Bien que le remaniement au sein du conseil d'administration soit accueilli favorablement auprès des détaillants de la région joints par Le Soleil, il est encore trop tôt pour juger des impacts que cela pourrait leur occasionner. Chose certaine, personne ne craint la fermeture éventuelle de commerces malgré les contrecoups financiers que connaît le quincaillier québécois. «On ne vend pas une entreprise qui traverse des difficultés, on la vend quand elle est au sommet», a indiqué M. Chevrier en entrevue à La Presse lundi. «Notre rôle est de monter la valeur de l'action à 25 $ et peut-être là, accepter une offre à 40 $», a-t-il ajouté.

Michel Perron a quelque peu sursauté en apprenant cela dans les journaux. «Est-ce que ça veut dire qu'il veut augmenter la valeur de l'action pour être capable de vendre la compagnie?» se demande-t-il, conscient toutefois que la bonne santé de l'entreprise est dans l'intérêt de tous. «Or, si la bonne santé de l'entreprise signifie qu'on va peut-être être capable de vendre, ce n'est peut-être plus dans l'intérêt de tous. Moi, en tout cas, en tant que marchand, le fait québécois de RONA est très important, et de chercher à vendre l'entreprise à une entreprise américaine, ça me déplaît pas mal comme situation», a-t-il commenté.

Ces inquiétudes ne sont toutefois pas généralisées auprès de tous les marchands RONA. «Même s'ils vendaient... ce sont des décisions qui se prennent au-dessus de nous.
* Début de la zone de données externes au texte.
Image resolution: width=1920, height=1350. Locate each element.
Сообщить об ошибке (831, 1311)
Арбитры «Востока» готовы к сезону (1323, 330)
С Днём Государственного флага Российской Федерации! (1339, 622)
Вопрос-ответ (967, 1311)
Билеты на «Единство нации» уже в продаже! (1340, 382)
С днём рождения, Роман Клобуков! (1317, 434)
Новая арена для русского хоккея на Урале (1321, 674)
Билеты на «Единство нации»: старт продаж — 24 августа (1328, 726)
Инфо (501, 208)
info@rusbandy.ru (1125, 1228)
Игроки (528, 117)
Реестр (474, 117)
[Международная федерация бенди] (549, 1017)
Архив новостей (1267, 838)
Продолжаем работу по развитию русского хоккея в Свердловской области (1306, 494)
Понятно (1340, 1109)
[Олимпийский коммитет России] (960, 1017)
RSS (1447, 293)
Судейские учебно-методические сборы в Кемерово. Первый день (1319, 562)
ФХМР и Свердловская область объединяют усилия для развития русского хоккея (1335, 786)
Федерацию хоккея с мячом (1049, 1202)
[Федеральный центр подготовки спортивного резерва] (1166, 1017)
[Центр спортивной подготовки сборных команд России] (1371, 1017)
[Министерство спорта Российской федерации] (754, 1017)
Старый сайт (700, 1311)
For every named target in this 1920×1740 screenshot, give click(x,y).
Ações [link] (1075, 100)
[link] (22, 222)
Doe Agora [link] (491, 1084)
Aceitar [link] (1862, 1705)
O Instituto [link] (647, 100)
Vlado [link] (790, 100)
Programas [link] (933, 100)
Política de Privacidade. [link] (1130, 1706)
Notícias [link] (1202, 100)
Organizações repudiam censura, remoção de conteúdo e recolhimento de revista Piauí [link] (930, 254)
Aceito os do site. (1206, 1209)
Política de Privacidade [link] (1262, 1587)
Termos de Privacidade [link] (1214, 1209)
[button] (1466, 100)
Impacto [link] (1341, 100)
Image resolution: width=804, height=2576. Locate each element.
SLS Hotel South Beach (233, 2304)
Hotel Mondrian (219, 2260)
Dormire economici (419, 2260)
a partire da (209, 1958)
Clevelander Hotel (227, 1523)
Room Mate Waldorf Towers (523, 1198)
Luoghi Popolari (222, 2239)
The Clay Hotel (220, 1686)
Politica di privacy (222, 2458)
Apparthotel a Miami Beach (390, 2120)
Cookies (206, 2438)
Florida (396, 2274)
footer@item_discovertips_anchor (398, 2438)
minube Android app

Ça ne changerait pas grand-chose sur le terrain», a exposé François Moisan, de la quincaillerie Paulin Moisan à Saint-Raymond.

Déclaration positive

Sylvain Jacques, directeur adjoint de la quincaillerie Breton à Saint-Augustin-de-Desmaures, croit pour sa part que la déclaration de M. Chevrier est plutôt positive puisqu'il n'est pas question de vente à court terme. «C'est quelque chose qui nous rassure un peu. En fait, ce n'est pas qu'on était tant alarmés, parce qu'on a toujours eu confiance que c'était ça la vision de l'entreprise. C'est juste un renforcement de notre position», a-t-il mentionné.

Rappelons que le géant américain Lowes avait déposé une offre d'achat non sollicitée en juillet, mettant 14,50 $ par action sur la table. Le titre de RONA (RON) s'échangeait alors 11,87 $ à la Bourse de Toronto. Mardi, il a clôturé à 12,35 $, en hausse de 49 ¢ ou 4,13 %.